Eu e os livros cheios de coisas

Tem uma cena no filme a Cidade de Deus que eu acho fantástica. João Pequeno e seus comparsas estão em um cômodo imundo a procurar artigos sobre eles mesmos nos periódicos da cidade. Um deles no canto folheia atentamente o jornal. De repente João Pequeno pergunta se ele sabe ler. O rapaz então responde “eu só sei ler as figuras”.
Quando, morando aqui na Alemanha assisti ao filme, minha identificação com a tal cena foi direta e indiscutivelmente profunda.
Triste, em um sofá precariamente iluminado, desnutrido da capacidade de compreender uma só palavra do vasto mundo tipográfico alemão eu contemplava horas seguidas as figuras contidas no “Schlitzer Bote” e tentava, a partir delas, montar um panorama do mundo.
A minha própria incapacidade gerava em mim um certo desconforto, uma vergonha inata. Eu, no entanto, era ambicioso, queria ler livros e não jornais. Em vão procurei pelas ruas da cidade de Fulda livros que eu pudesse entender.
Eis que em uma ensolarada tarde de outono adentrei em uma minúscula livraria. Meus olhos percorreram prateleiras, analisaram cestos, curtiram preços. Na esquina entre “Krimi” e ” Fitness” um título incomum “Wimmelbücher”. Tal como um cowboy saca o seu revolver, rapidamente tirei do bolso meu minidicionário e verifiquei o significado de tal palavra. “Livros cheios de coisas”. Que enigma a ser decifrado…Estiquei o braço, puxei um exemplar para ver o que havia dentro, e, assim o encanto se fez.
Tantos elementos e histórias a serem curtidas sem a necessidade de uma só palavra.

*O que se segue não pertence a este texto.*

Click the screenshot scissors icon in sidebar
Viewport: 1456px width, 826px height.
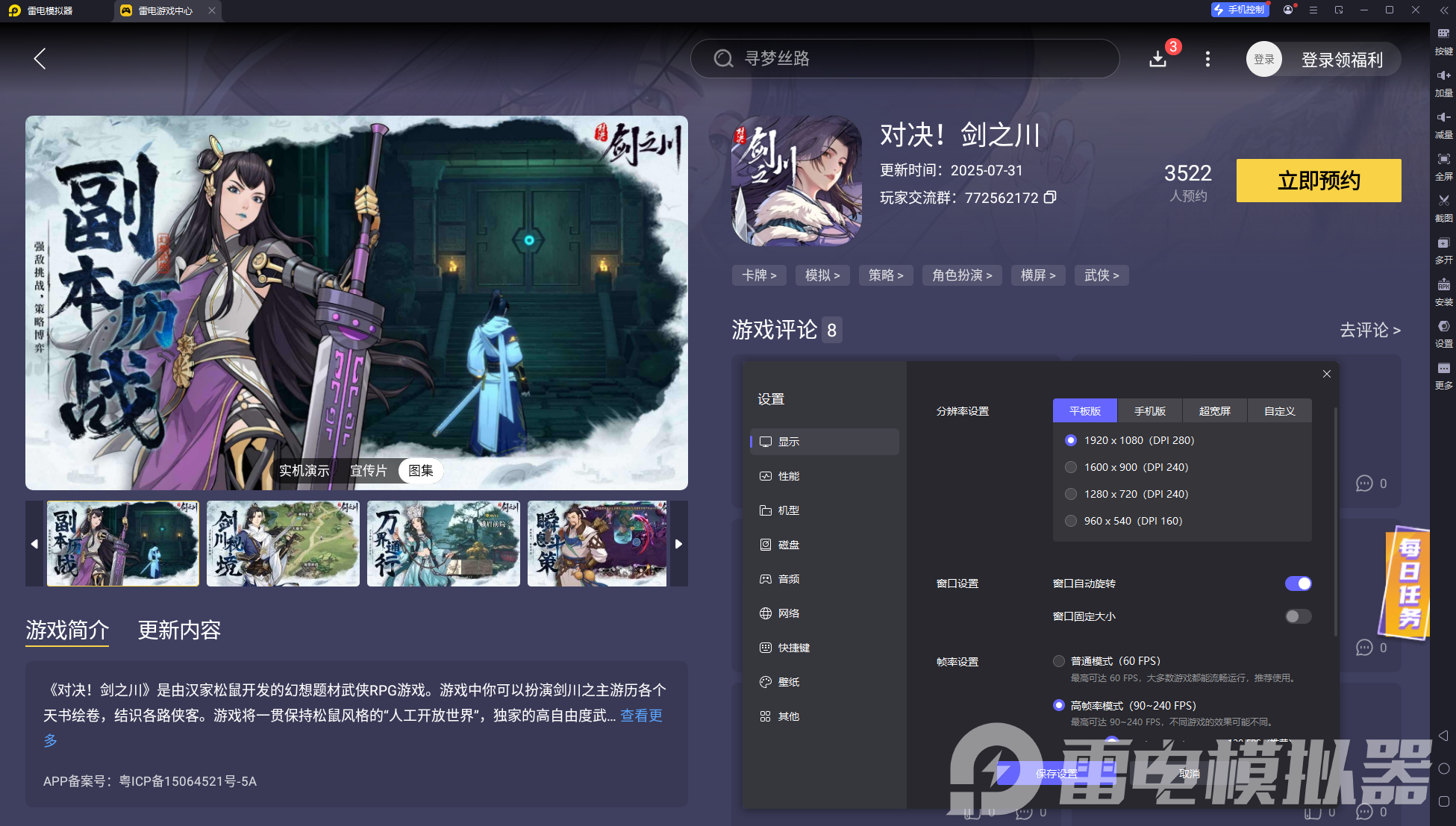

A possibilidade por viajar em paisagens mundanas, a celebração dos detalhes, o cultivo da atenção…
Rotraut Susanne Berner e os seus livros sobre as estações tornaram-se para mim um refúgio transcendente a materialização da filosofia em que patino sem sair do lugar.
Tem vezes que sou obrigado a parar o meu mundo e passar horas a “ler” e “reler” aqueles livros cheinhos de coisas.